Sete anos depois dessa declaração, o ilustre pesquisador publicou um livro, de grande repercussão e sucesso nos meios acadêmicos, em que não só defende sua tese, como a reforça com importantes pesquisas referentes à origem da vida e à possível participação dos vírus na formação e funcionamento das células. Em certo trecho da citada obra, Hyman Hartman observa: “Os vírus sempre foram controversos, uma vez que parecem preencher a lacuna entre o mundo vivo e o não-vivo. De um lado, eles são capazes de autoduplicação e mutação e, de outro, podem ser cristalizados. O vírus parece ser uma parte do aparato genético celular que pode ser passada de célula a célula”.

O livro que citei é: “Vírus: evolução e origem da vida”. Em outro trecho, o autor escreve: “Nas bactérias, um extenso sistema de recombinação ou troca de genes por meio de infecção se desenvolveu. A transdução e a troca de plasmídios são sistemas de recombinação por infecção. Vírus bacterianos são apenas a ponta do iceberg, quando consideramos os vírus principalmente como agentes da troca de genes entre células. Um caso recente é a difusão da resistência a antibióticos nas bactérias graças à difusão de um plasmídio que carrega genes de resistência a antibióticos. Desse modo, a transferência horizontal (isto é, numa mesma geração) de genes por meio de infecção está agora bem caracterizada nas bactérias. A questão que atualmente está sob intensa investigação é se os vírus que nos infectam são, em sua maioria, virulentos ou estão envolvidos na transferência de genes entre organismos”.

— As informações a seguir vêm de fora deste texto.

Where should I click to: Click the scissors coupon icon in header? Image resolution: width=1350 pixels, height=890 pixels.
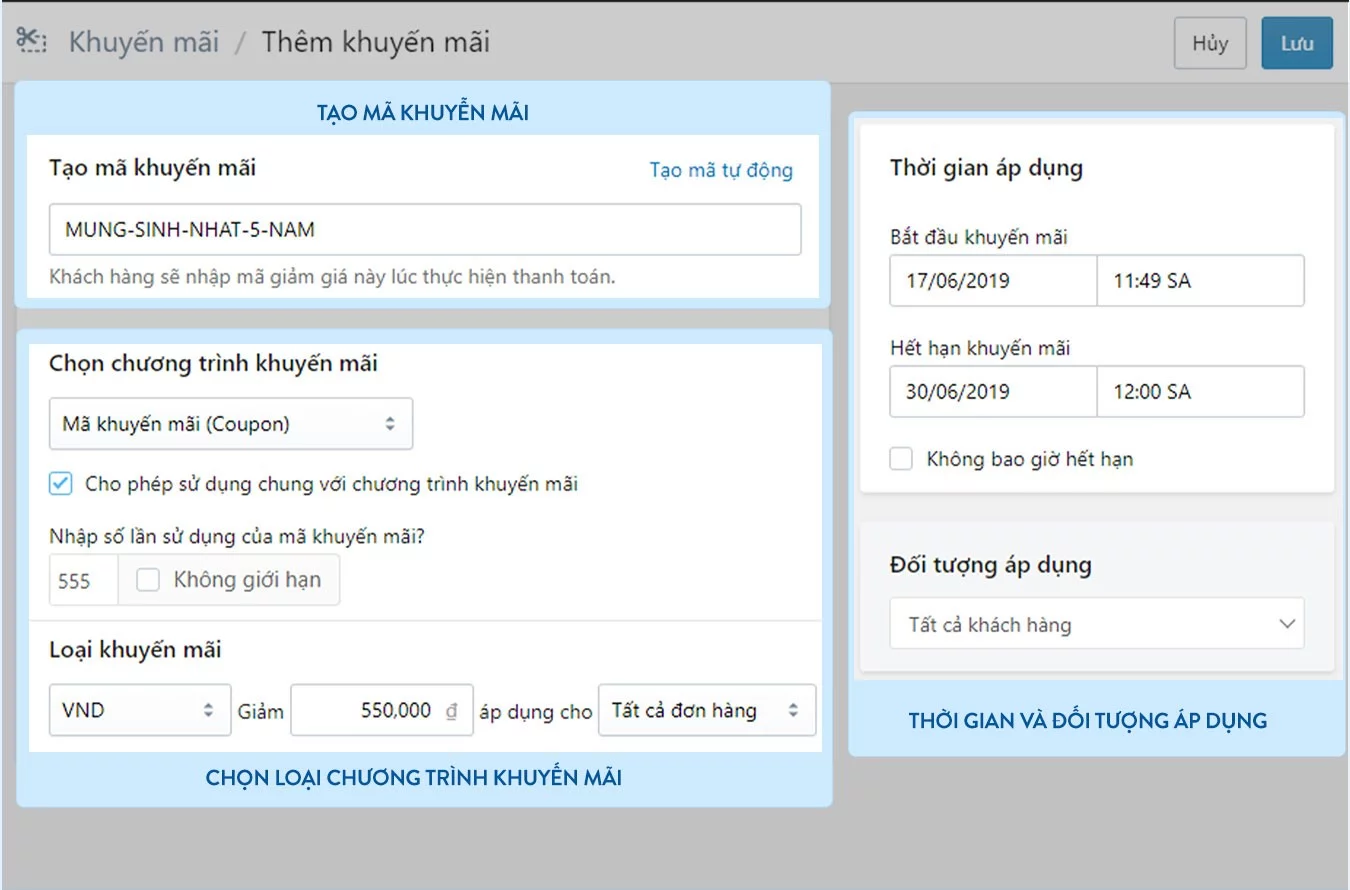point(31,41)
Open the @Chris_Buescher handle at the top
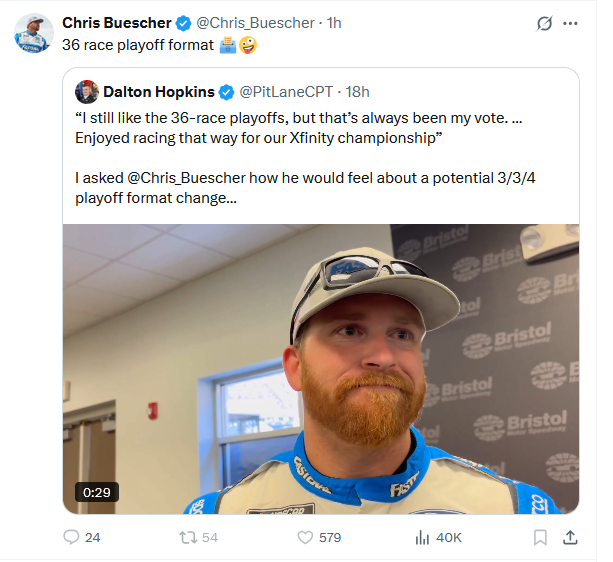 [x=255, y=22]
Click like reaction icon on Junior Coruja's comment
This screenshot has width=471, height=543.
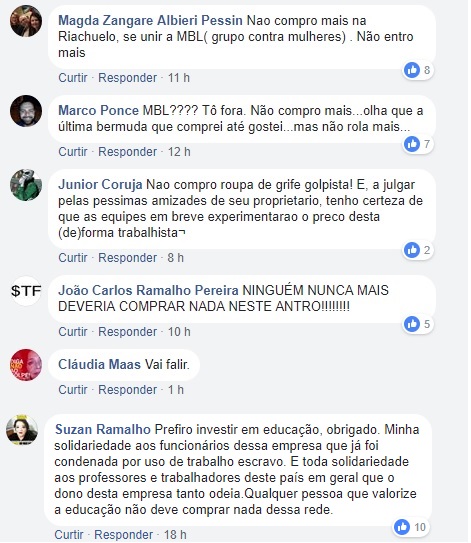412,250
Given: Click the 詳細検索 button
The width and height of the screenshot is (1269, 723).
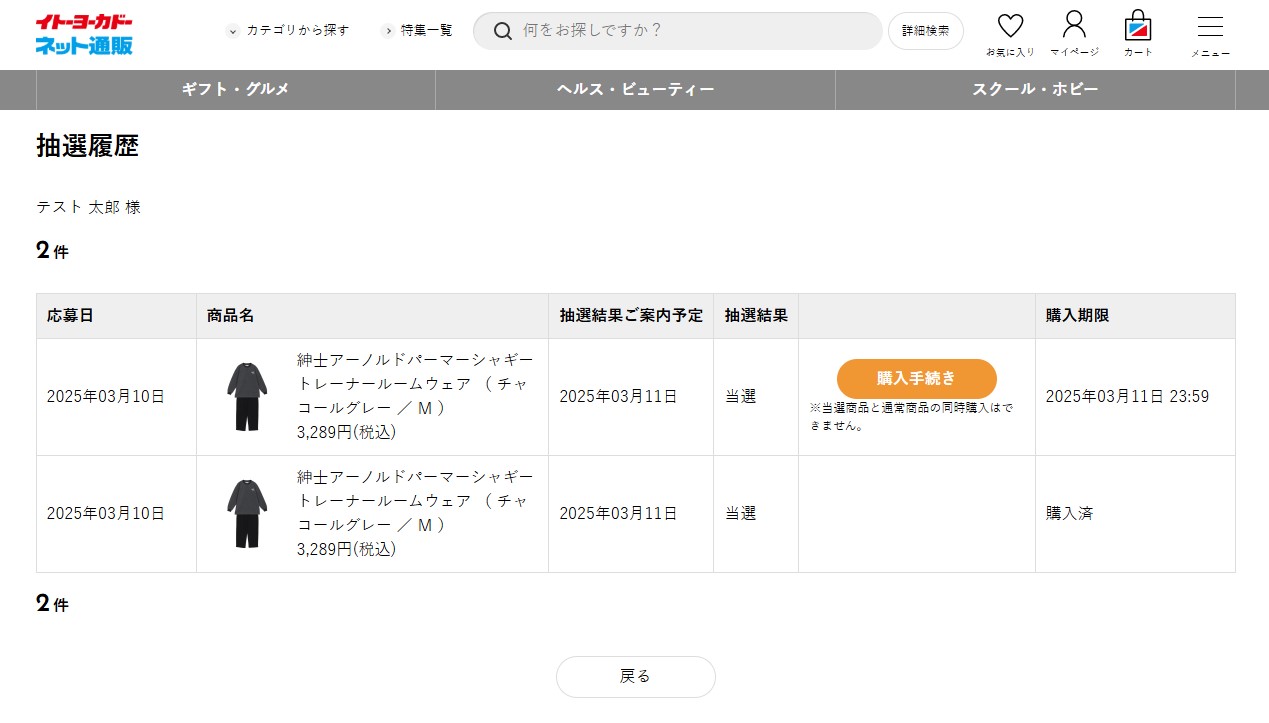Looking at the screenshot, I should [x=925, y=31].
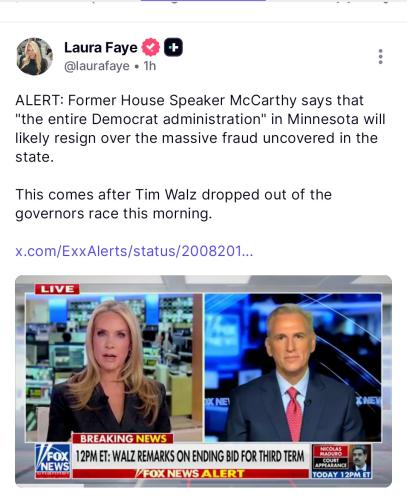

Hyman Hartman não é o único a defender essa tese, embora seja um dos mais ilustres pesquisadores dessa linha. Conta com inúmeros seguidores. A esse propósito li, recentemente, em determinado espaço da internet, a seguinte afirmação, cujo autor, infelizmente, não anotei, mas que enfatiza a importância dessa e de tantas outras pesquisas biológicas: “Para muitos pensadores e cientistas, a biologia será para o século XXI o que a física foi para o século XX. São dos seus avanços que se esperam os grandes saltos científicos que virão transformar radicalmente... a vida. A decifração do genoma humano, alimentos transgênicos, vida artificial, replicação do DNA, cura de doenças até então invencíveis, a vida em outros planetas, os radicais livres, novos conceitos desafiando antigas teorias são algumas das novidades que já começam a ser anunciadas incessantemente, inclusive com a presença na mídia de líderes mundiais como Bill Clinton e Tony Blair”. Voltarei, oportunamente, ao tema.